Dimanche dernier, à la « soirée élections » du Conseil général, on écarquillait les yeux devant le score de Yves Colla dans le canton de Beaumont.  Avec 23,4% des suffrages exprimés, il élimine le candidat socialiste Emmanuel Maurel et se
retrouve dans un duel au second tour avec le sortant UVO Arnaud Bazin. Mais le
score du Front national a toujours été élevé dans ce canton. En 1998,
Marie-Thérèse Philippe, à l’époque la « valeur phare » du FN dans le Val-d’Oise
et à Pontoise obtenait déjà 20,80% dans ce canton de Beaumont.

Le bon score d’Alexandre Simonnot

Le canton de Franconville montre que le nouveau patron du FN du Val-d’Oise a
obtenu un résultat supérieur aux « pics » précédents : avec 22,4%, Alexandre
Simonnot a signé dimanche un des meilleurs scores frontistes, tout en restant
très largement distancé par le conseiller général socialiste sortant et par la
Première adjointe au maire UMP  Marie-Christine Cavecchi.

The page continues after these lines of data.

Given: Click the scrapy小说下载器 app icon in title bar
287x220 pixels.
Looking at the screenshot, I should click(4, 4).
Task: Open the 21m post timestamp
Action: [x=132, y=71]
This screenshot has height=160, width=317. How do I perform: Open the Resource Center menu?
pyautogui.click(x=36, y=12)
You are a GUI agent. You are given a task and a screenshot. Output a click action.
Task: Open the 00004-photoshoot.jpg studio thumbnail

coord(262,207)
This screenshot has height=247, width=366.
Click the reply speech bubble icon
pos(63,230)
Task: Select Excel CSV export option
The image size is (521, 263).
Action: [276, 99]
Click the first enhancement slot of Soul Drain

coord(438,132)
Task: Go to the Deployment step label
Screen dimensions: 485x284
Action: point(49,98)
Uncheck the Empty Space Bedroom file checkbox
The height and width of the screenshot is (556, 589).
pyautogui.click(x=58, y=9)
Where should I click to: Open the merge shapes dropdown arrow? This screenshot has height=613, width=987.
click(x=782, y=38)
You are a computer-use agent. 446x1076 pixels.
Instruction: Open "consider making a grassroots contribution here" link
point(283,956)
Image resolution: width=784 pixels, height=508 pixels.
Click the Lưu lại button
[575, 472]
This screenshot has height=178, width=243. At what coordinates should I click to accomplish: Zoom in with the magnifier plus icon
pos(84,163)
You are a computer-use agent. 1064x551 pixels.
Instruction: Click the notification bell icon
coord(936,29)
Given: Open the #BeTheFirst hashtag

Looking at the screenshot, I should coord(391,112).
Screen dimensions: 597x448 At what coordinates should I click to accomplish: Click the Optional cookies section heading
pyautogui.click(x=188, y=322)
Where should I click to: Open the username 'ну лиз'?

D’autres déconvenues du FN

Par contre dans le canton de Garges-Est Claude Tchalekian réalise une contre-performance : 14 % alors que, nous l’avons vu, l’extrême droite totalisait 36% des voix en 1998 et 13,40% en 2004.

A Sarcelles-Sud Ouest, où la participation électorale a été catastrophique (20,5%) Reine Bence pour le FN n’obtient que 16,9%, ce qui, en raison du faible résultat du candidat de droite (11,7%) suffit à la placer pour un duel au second tour avec le sortant Didier Arnal, président (PS) du Conseil général.

Deux exemples qui, comme ceux d’Argenteuil, démontrent que « l’envolée » du FN n’a rien d’une fatalité.